_Stored records:_
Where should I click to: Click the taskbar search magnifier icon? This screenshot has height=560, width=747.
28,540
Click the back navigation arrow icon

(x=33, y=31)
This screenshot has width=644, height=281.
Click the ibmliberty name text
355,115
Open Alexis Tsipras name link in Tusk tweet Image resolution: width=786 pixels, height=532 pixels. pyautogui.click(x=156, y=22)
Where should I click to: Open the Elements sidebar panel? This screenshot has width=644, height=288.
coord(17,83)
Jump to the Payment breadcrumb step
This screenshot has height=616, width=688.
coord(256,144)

==

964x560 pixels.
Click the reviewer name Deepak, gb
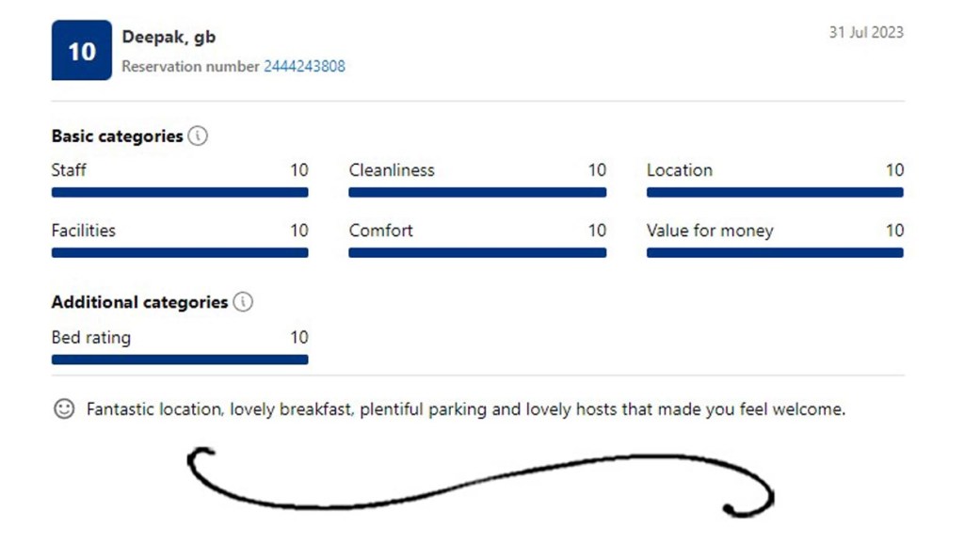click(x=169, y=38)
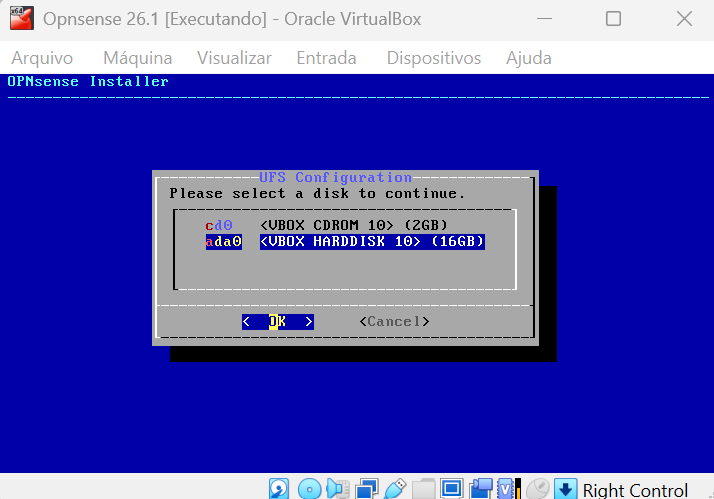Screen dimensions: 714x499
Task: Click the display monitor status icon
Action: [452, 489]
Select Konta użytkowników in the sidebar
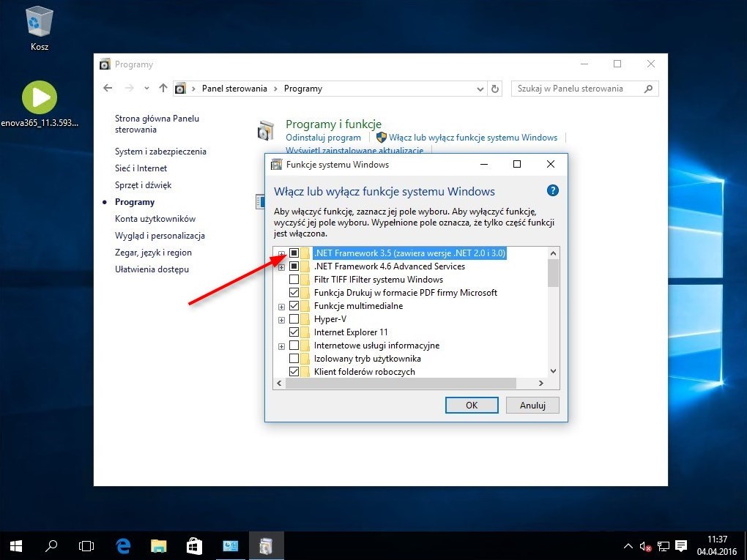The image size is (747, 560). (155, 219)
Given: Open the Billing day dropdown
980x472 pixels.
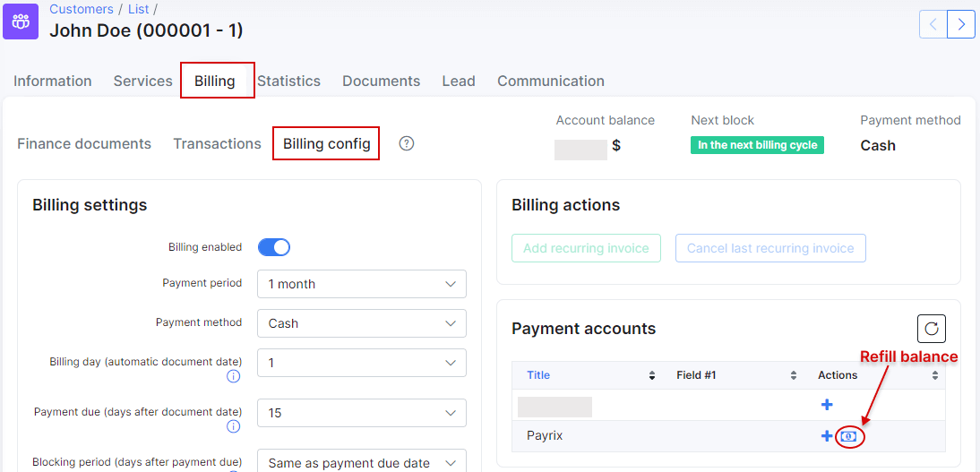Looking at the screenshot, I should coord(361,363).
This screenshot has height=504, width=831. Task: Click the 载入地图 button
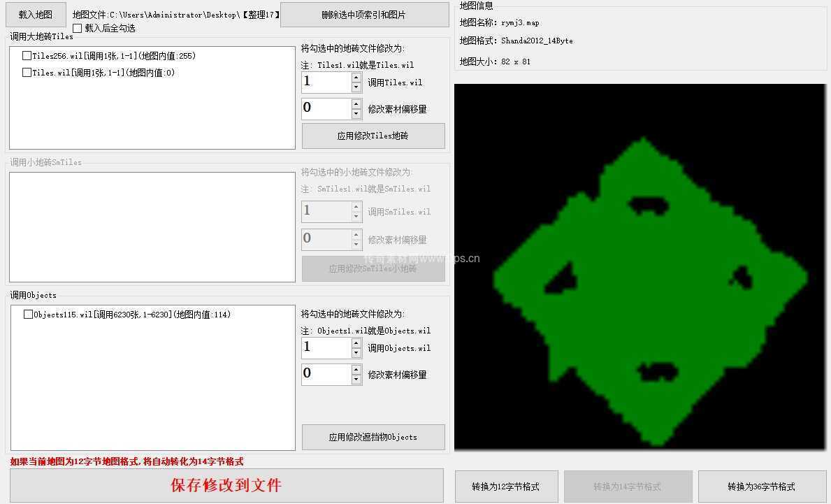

_How to complete this task:_ The reply should hold exactly the lines above, starting at the line with "964x560 pixels." and ending at the line with "This screenshot has height=504, width=831.", and no pictures.

_Result for this task:_
964x560 pixels.
Click the reviewer name Deepak, gb
click(x=169, y=38)
Screen dimensions: 714x499
Task: Click the display monitor status icon
Action: [452, 489]
Select Konta użytkowników in the sidebar
The image size is (747, 560). (155, 219)
Given: Open the Billing day dropdown
980x472 pixels.
Looking at the screenshot, I should coord(361,363).
This screenshot has height=504, width=831. Task: Click the 载入地图 button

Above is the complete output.